Кстати, и на Руси эта керамика встречается гораздо чаще, чем те же «молоточки Тора». В Пскове она составляет более 80 процентов, в Городке на Ловати (том самом, единственном в среднем течении реки, который стал потом Великими Луками) — 30, в Городке под Лугой — 50. Масса её в Ладоге, Дубовике (на Волховских порогах), Изборске. Причём, это данные не каких-нибудь злостных антинорманистов, а того же Г. С. Лебедева, к примеру.
А ведь именно керамика является одним из самых надёжных признаков той или иной археологической культуры, а в более позднее время — народности. Пожалуй, даже более надёжным, чем тип захоронения (последний явно менялся при смене верований). И это правильно. Хотел бы я видеть купца, который потащит горшки через море. Не долго же он поторгует.
Нет, керамику, скорее всего, делали на месте. И если в Швеции много обычной домашней посуды южнобалтийского типа, то, очевидно, что либо её делали там славяне, либо шведские ремесленники хорошо перенимали чужие формы и приёмы. Но в первом случае трудно говорить о господстве викингов над Балтикой, а во втором ясно, что точно так же (даже с большей вероятностью) формы скандинавских украшений могли перениматься мастерами на других берегах моря.
Керамикой славянские следы в Бирке не ограничиваются. «Характерная особенность „элитарной культуры“ Бирки — её насыщенность восточными и особенно восточноевропейскими элементами… В погребениях Бирки представлены восточноевропейские дружинные наборные пояса, сумки-ташки, восточного покроя шаровары, запашная одежда (типа кафтана) с бронзовыми пуговицами и тесьмой по краю, меховые „русские шапки“, женские плиссированные льняные и шёлковые рубахи, бусы и другие виды украшений», — указывает Лебедев[192].
Рис. 3. Женская одежда из Бирки (Швеция) — славянского покроя рубаха и платье, скрепляющееся скандинавскими фибулами
Седов перечисляет подробнее.
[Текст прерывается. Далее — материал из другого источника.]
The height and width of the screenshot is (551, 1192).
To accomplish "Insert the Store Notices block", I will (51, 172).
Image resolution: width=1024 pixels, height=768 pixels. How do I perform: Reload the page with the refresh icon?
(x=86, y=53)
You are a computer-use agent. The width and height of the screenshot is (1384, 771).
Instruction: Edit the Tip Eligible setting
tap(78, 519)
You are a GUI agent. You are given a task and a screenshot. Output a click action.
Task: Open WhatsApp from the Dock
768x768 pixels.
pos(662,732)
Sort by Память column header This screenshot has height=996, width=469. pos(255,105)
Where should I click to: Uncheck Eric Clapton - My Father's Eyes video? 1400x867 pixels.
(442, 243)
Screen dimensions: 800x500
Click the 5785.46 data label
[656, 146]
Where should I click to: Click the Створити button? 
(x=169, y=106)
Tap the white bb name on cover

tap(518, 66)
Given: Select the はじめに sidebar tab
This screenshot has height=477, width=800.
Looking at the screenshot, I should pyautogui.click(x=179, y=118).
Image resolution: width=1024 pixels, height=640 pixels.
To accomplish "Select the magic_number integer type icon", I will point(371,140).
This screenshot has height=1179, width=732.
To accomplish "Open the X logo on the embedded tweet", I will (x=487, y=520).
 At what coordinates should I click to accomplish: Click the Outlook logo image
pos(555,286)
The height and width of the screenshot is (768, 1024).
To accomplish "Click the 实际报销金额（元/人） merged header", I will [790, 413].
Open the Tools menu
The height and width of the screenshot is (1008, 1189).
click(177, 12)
Так, в Скандинавии обнаружено более 30 славянских подвесок-лунниц. Есть ещё масса височных колец — характернейшего предмета славянского женского костюма. В Бирке в двух богатых мужских могилах найдены украшения с зернью, которые в Скандинавии не делались до второй половины X века. Причём, у одного «владельца» этих украшений ещё и топор салтовского типа.
Вообще, в Скандинавии найдено 12 топоров с оттянутым внизу лезвием, придуманных на Руси, и много иного оружия. В основном, тоже столь любимых викингами топоров.
Так что же получается: это славяне составляли дружину в Бирке? По крайней мере, логика у этого вывода такая же, как и у рассуждений норманистов относительно места скандинавов в Новгороде и Киеве.
Ну, и, наконец, в Бирке уже в самых ранних могилах (IX в.) обнаружены остатки вышитых полотняных рубашек (см. рис. 3). «Этот чуждый для Скандинавии вид одежды, очевидно, был позаимствован у восточных славян», — пишет Херрман[193]. А может, славянки его там и носили? Так же, как не были шведами те, кто принёс в VIII—X веках обычный для арабско-персидских территорий кафтан, отороченный шёлковой лентой. Ведь отделка женских сарафанов местного покроя под влиянием арабско-персидского кафтана (или византийского кавалерийского плаща) видоизменяется в Бирке, так же как и в Польше и Поморье.